I’ve recently been thinking about the differences between Cash and Zcash. And one fundamental thing about cash is that it gets harder to trace the further along in transactions/time you go. People at some forget “oh I got that money to that person”. So with increasing time, it gets harder to deanonymise. Now with Zcash, correct me if I’m wrong, it seems like the opposite. Where the longer this thing is running, the higher the chance of new math being discovered that helps with denaonymising transactions, computers getting faster and in general I don’t see how the zcash blockchain has the property of the further along the chain is, the mathematically harder it would get to denanonymise transactions. So in a way, ZCash could be a risk of denanomisation that only grows whereas with real Cash, it seems like it’s the opposite.
A shielded transaction input can be any of the previously created notes (excluding notes that an attacker can eliminate because it created them, for example). The size of this set, and therefore the anonymity achieved, does increase over time.

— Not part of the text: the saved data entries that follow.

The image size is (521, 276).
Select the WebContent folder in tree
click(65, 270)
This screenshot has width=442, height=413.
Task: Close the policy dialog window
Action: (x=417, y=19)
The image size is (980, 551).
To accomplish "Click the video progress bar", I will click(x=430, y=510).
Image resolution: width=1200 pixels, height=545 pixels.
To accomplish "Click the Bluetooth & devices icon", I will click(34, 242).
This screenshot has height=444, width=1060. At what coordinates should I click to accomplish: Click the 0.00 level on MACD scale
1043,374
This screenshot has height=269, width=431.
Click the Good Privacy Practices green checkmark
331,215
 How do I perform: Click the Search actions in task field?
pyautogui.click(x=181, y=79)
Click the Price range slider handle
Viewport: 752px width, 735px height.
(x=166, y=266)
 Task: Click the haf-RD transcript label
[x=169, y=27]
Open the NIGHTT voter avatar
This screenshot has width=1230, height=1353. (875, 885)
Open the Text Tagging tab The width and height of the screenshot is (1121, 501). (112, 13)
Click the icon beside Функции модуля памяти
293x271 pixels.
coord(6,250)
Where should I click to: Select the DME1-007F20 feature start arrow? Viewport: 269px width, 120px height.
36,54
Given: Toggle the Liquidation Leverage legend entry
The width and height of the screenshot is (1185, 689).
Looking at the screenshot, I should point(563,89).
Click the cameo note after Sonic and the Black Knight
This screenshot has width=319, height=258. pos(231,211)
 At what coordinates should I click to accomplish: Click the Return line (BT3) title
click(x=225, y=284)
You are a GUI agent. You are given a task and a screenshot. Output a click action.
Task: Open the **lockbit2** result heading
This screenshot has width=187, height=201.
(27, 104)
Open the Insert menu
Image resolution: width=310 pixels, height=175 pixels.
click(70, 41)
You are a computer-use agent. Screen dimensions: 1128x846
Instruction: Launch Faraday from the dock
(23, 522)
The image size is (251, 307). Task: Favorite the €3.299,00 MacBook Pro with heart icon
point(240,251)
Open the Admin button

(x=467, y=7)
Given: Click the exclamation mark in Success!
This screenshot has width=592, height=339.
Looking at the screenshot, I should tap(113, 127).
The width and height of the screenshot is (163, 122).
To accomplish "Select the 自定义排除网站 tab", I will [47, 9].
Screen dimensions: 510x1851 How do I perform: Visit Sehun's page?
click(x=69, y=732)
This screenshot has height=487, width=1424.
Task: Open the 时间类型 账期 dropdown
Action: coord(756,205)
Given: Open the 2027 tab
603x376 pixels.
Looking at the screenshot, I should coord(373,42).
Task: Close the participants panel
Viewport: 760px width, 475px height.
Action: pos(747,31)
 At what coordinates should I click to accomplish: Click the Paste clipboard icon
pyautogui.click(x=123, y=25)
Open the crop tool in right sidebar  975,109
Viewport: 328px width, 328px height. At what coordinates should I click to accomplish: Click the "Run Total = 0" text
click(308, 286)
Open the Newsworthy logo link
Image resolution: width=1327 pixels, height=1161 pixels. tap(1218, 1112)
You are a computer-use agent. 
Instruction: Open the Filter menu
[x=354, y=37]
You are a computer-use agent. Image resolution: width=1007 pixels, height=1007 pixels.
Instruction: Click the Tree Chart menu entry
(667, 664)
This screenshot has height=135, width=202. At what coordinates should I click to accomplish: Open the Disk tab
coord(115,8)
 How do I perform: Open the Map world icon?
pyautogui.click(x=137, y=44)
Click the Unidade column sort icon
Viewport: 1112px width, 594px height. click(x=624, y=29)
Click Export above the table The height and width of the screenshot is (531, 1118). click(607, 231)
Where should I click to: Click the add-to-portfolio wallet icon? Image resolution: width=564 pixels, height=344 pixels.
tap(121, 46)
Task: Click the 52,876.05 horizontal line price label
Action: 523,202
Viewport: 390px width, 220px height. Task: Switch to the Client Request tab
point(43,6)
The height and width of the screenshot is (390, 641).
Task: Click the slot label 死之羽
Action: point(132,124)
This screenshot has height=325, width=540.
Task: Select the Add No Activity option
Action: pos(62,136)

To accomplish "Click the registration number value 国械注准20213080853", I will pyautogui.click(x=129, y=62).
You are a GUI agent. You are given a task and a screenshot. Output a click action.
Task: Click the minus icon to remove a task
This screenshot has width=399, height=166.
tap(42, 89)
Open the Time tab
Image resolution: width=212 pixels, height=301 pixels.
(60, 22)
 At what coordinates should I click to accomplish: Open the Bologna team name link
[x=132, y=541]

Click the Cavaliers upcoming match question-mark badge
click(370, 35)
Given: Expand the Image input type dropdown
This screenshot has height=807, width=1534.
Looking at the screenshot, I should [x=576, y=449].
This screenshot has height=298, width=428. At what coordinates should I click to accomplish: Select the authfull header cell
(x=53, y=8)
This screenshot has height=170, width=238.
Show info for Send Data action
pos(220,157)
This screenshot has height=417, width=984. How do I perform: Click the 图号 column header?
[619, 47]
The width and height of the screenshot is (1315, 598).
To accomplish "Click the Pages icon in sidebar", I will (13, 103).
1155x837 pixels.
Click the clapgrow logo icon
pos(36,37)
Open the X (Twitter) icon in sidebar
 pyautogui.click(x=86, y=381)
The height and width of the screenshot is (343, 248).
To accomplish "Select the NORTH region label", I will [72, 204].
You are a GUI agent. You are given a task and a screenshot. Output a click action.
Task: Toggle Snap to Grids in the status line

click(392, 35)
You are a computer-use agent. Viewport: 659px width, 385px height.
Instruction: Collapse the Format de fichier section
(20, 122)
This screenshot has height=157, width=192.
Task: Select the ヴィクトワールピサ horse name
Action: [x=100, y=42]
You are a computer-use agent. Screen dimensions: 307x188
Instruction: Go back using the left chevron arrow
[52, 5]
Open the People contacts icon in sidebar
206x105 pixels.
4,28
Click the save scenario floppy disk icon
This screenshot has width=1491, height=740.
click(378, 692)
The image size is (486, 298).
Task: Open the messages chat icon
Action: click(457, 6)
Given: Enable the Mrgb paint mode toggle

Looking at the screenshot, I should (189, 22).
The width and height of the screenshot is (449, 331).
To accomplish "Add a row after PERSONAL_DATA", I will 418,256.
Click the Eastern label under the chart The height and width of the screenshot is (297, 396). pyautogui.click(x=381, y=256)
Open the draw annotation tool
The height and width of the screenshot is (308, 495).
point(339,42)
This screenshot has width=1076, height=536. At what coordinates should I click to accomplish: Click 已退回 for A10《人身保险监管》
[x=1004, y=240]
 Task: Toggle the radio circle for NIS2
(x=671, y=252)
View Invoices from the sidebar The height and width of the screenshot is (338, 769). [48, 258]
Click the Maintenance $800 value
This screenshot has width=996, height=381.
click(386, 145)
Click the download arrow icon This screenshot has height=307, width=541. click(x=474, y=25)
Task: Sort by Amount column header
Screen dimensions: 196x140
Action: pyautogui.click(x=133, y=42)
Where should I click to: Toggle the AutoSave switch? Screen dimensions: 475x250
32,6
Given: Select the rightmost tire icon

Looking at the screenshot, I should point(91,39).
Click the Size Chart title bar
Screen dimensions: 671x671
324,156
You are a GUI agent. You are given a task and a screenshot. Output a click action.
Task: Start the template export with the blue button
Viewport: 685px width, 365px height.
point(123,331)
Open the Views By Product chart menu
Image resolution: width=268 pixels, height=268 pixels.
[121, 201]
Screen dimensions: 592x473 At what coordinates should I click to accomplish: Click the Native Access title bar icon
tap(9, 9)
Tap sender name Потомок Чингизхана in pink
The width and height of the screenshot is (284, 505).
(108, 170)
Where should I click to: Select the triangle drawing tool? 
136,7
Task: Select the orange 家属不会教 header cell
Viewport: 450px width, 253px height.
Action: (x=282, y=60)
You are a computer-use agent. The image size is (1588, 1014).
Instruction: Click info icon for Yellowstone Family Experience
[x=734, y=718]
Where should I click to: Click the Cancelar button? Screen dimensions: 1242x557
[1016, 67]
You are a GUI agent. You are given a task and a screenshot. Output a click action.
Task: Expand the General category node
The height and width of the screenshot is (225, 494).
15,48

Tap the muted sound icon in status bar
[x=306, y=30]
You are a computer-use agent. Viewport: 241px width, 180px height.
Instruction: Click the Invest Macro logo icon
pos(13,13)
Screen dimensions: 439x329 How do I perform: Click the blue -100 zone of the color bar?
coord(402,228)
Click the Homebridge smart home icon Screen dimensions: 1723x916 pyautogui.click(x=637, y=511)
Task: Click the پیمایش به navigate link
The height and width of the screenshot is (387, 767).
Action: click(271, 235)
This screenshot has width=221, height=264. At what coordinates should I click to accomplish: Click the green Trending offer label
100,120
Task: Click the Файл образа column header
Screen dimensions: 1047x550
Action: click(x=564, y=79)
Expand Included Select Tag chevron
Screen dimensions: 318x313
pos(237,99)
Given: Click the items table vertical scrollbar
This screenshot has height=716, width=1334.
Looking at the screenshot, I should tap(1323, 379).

The risk of a cryptographic vulnerability is an independent issue. Yes, it’s a disadvantage relative to cash. (Banknotes can be forged, but there’s a minimum cost to doing so and a risk incurred when passing the counterfeit notes, which in practice is sufficient to discourage it.) We try to mitigate that risk by use of well-established algorithms as components, by third-party auditing, and by careful code review of implementation changes.